Invierno.
Es el tiempo de los balances y los nuevos horizontes.
Nuevas energías, nuevos impulsos, la oportunidad de hacer borrón y cuenta nueva, de volver a creer en un gesto diferente que hace pensar a los demás e, incluso y más que a nadie a uno mismo, que todo va a ser diferente. Y mejor.
La atención se diluye y es capaz de ser captada. El descanso hace aflorar las sonrisas que antes eran apatía y tedio. Resignación ante las eventualidades que el destino fuese capaz de poner en frente de tus pies. Una visualización de la realidad más dulce, más alejada precisamente de la realidad, pero mucho más cerca del ideal. Motivos para volver a creer.
Espejos que sabemos que nos volverán a mentir. Pequeños gestos que vemos como talismán de que los mejores días llegarán, de que el cénit aún no se ha logrado. De que las expectativas todavía se pueden cumplir. Pese a que los teóricos mejores años hayan quedado atrás, en estaciones anteriores que ya parecen demasiado lejanas y de las que hemos viajado realizando demasiados transbordos. Muchos viajes esperando un fruto que ya no va a llegar.
Mikel Landa venció el archirrepetido Giro moral del año 2015. El canto del cisne de Contador, no cabía más simbolismo. Entre lo moral y lo real hay diferencias tangibles. Las decisiones nos llevan por caminos misteriosos que a veces intercomunican entre el éxito y el fracaso, la suerte o el infortunio. Cuando la promesa es eterna, ya no es promesa. Es desencanto. Falta de credibilidad. Pedro y el lobo. Peio Bilbao, el diamante al que nadie vio por el deslumbre del lingote de oro, carece de espacio para abrir las alas y volar tan alto como pueda. En una batalla más cercana estuvo en la segunda línea. Justo por detrás de quienes aprovecharon las pandémicas ausencias para alzar voces que nunca se han vuelto a escuchar. Más fiable, más predecible y para bien.

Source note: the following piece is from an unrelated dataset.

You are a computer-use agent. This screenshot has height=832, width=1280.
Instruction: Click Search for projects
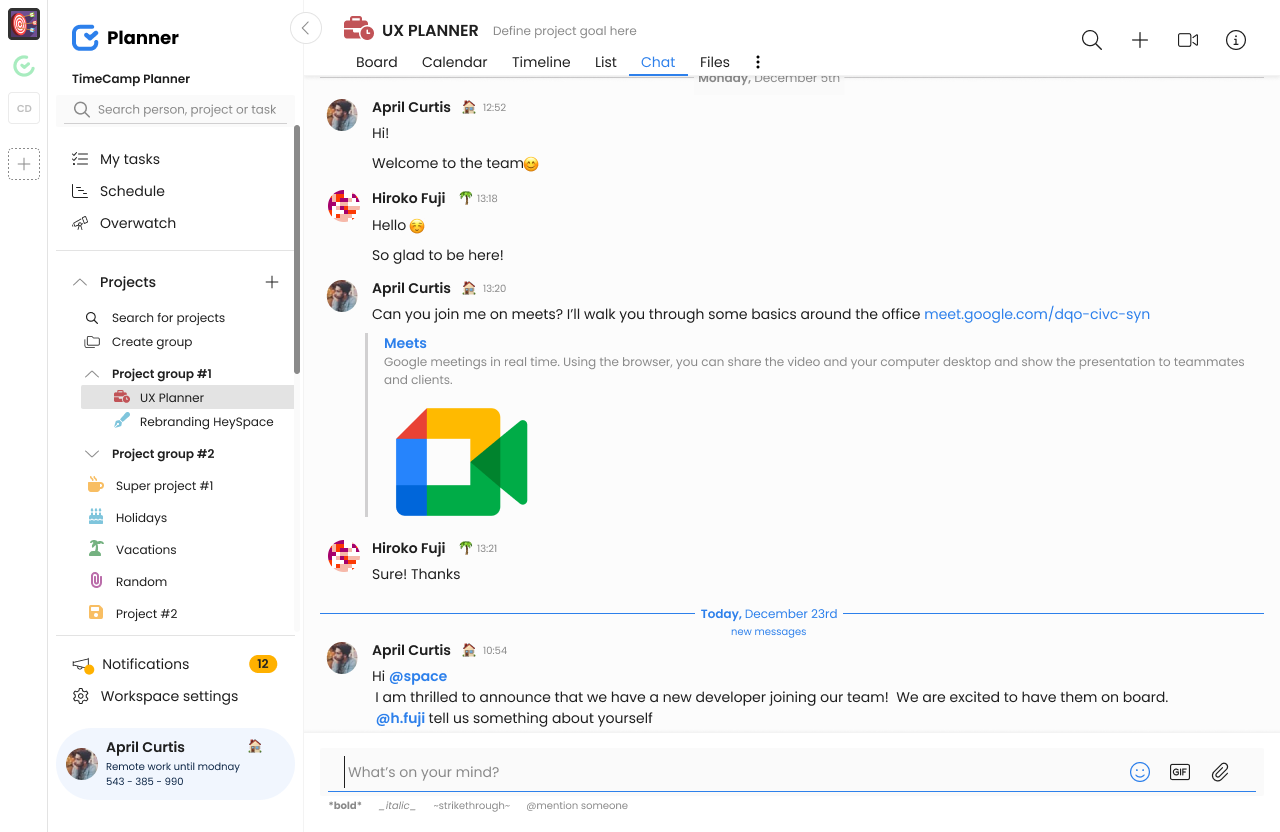[x=167, y=317]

Cuando el único pan para llevarse a la boca es una victoria sin excesivo brillo, quiere decir que la famélica situación de un ciclismo roza el límite entre preocupación y alarma. Ni en las grandes vueltas, ni en el Campeonato del Mundo, ni en las clásicas, ni en las clasificaciones generales de las carreras de una semana de duración. 2021 fue Vuelta a Burgos. Mikel Landa, la eterna promesa. El resto es eco de lo que fue y nunca volverá a ser y del puedo y no quiero que de facto promulgan algunos ciclistas de azul, en 2022 con tono si cabe más oscuro. Una nueva esperanza emerge allí en forma de hombres de un día, en línea con la sociedad moderna de poca continuidad y productos de constante reciclaje. Serrano, Aranburu y García Cortina serán el tridente de Neptuno, ese con el que dominaba los cianes, un color más celestial que marino, tan ciclista y tan nostálgico a la vez. Algo más oscuro el de Castroviejo, un auténtico conductor de diligencias al servicio de intereses ajenos al brillo personal.

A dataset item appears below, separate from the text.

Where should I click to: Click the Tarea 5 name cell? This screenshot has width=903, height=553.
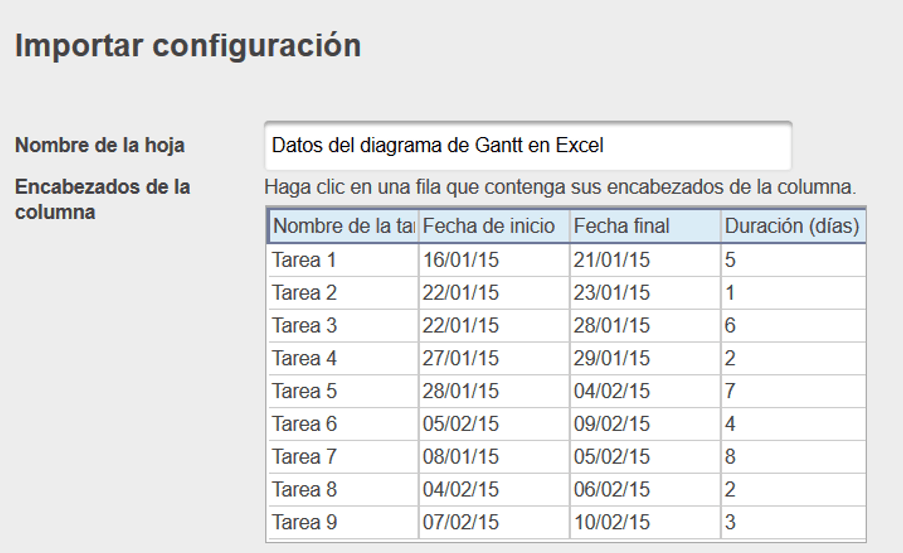343,391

Es tal la sustitución de unas unidades por otras que tan solo una reedición del Puy de Dôme 1983 sería capaz de revertir y devolver así al ciclismo español a ser centro de atención en lugar del de la diana. Un papel de Perico Delgado que podría recalar en las aún endebles espaldas de un Juan Ayuso que a poco que nos dé la mano, le será exigido el brazo. Él y Carlos Rodríguez encarnan eso que podríamos llamar promesas, las esperanzas de un ciclismo que necesita nuevas banderas, ésas que ondean en algún punto bajo de un mástil que en su momento fue demasiado largo. Las sombras alargadas hacen daño. Las losas, también. Todas las comparaciones hacen daño, son injustas. El sabio refranero corrige a los que buscan consuelo en el mal de muchos. Italia busca rumbo a lomos de un talento equivocado como el de Filippo Ganna. Francia luce los colores del arco iris cuando sólo saben apreciar el tono amarillo del sol del mes de julio. Trenes a los que tantos han intentado subir antes de caer por la borda junto a un currículum que fue carne de trituradora de papel. Un agujero negro que se ha llevado tanto anhelo como talento.